Le 16/04/2014 04:40, STINNER Victor a écrit :

STINNER Victor added the comment:

> So what is the point of _PyObject_GC_Calloc ?

It calls calloc(size) instead of malloc(size)

No, the question is why you didn't simply change _PyObject_GC_Malloc
(which is a private function).

neologix · 2014-04-16T07:18:37Z

> So what is the point of _PyObject_GC_Calloc ?

It calls calloc(size) instead of malloc(size), calloc() which can be faster than malloc()+memset(), see:
https://mail.python.org/pipermail/python-dev/2014-April/133985.html

It will only make a difference if the allocated region is large enough
to be allocated by mmap (so not for 90% of objects).

vstinner · 2014-04-16T08:04:32Z

>> So what is the point of _PyObject_GC_Calloc ?
>
> It calls calloc(size) instead of malloc(size)

No, the question is why you didn't simply change _PyObject_GC_Malloc
(which is a private function).

Oh ok, I didn't understand. I don't like changing the behaviour of
functions, but it's maybe fine if the function is private.

vstinner · 2014-04-16T08:06:13Z

2014-04-16 3:18 GMT-04:00 Charles-François Natali <report@bugs.python.org>:

> It calls calloc(size) instead of malloc(size), calloc() which can be faster than malloc()+memset(), see:
> https://mail.python.org/pipermail/python-dev/2014-April/133985.html

It will only make a difference if the allocated region is large enough
to be allocated by mmap (so not for 90% of objects).

Even if there are only 10% of cases where it may be faster, I think
that it's interesting to use calloc() to allocate Python objects. You
may create large Python objects ;-)

I didn't check which objects use (indirectly) _PyObject_GC_Calloc().

skrah · 2014-04-16T09:54:37Z

I left a Rietveld comment, which probably did not get mailed.

pitrou · 2014-04-16T17:47:13Z

On mer., 2014-04-16 at 08:06 +0000, STINNER Victor wrote:

I didn't check which objects use (indirectly) _PyObject_GC_Calloc().

I've checked: lists, tuples, dicts and sets at least seem to use it.
Obviously, objects which are not tracked by the GC (such as str and
bytes) won't use it.

vstinner · 2014-04-16T19:48:02Z

Patch version 3: remove _PyObject_GC_Calloc(), modify _PyObject_GC_Malloc() instead of use calloc() instead of malloc()+memset(0).

neologix · 2014-04-17T07:19:26Z

Do you have benchmarks?

(I'm not looking for an improvement, just no regression.)

jtaylor · 2014-04-17T08:04:36Z

won't replacing _PyObject_GC_Malloc with a calloc cause Var objects (PyObject_NewVar) to be completely zeroed which I think they didn't before?
Some numeric programs stuff a lot of data into var objects and could care about python suddenly setting them to zero when they don't need it.
An example would be tinyarray.

MojoVampire · 2014-04-17T10:35:42Z

Julian: No.
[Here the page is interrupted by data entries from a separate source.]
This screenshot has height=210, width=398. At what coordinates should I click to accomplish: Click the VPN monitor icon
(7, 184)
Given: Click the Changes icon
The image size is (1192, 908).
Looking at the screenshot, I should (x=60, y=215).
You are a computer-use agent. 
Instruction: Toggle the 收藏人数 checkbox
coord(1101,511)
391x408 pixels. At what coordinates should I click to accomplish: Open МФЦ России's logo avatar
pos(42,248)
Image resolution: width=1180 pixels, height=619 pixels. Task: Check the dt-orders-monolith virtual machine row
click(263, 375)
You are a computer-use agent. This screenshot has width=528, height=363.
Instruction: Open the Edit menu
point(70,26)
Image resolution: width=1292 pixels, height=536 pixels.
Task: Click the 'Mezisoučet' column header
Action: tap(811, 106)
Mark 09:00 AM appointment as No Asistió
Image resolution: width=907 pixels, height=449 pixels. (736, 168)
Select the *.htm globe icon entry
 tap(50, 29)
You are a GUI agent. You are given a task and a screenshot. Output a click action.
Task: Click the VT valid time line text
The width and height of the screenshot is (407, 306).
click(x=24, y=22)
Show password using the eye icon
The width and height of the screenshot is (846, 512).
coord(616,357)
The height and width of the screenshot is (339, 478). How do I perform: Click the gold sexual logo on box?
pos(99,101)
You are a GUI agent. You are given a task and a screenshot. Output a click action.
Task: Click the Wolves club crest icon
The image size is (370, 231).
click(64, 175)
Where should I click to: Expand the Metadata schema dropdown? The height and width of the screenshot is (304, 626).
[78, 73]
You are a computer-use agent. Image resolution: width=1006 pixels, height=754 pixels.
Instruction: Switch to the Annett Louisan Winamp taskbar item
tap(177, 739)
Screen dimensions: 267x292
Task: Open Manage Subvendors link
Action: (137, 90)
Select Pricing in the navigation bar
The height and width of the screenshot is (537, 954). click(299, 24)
See the diff: http://bugs.python.org/review/21233/diff/11644/Objects/typeobject.c

The original GC_Malloc was explicitly memset-ing after confirming that it received a non-NULL pointer from the underlying malloc call; that memset is removed in favor of using the calloc call.

MojoVampire · 2014-04-17T10:39:32Z

Well, to be more specific, PyType_GenericAlloc was originally calling one of two methods that didn't zero the memory (one of which was GC_Malloc), then memset-ing. Just realized you're talking about something else; not sure if you're correct about this now, but I have to get to work, will check later if no one else does.

jtaylor · 2014-04-17T11:35:08Z

I just tested it, PyObject_NewVar seems to use RawMalloc not the GC malloc so its probably fine.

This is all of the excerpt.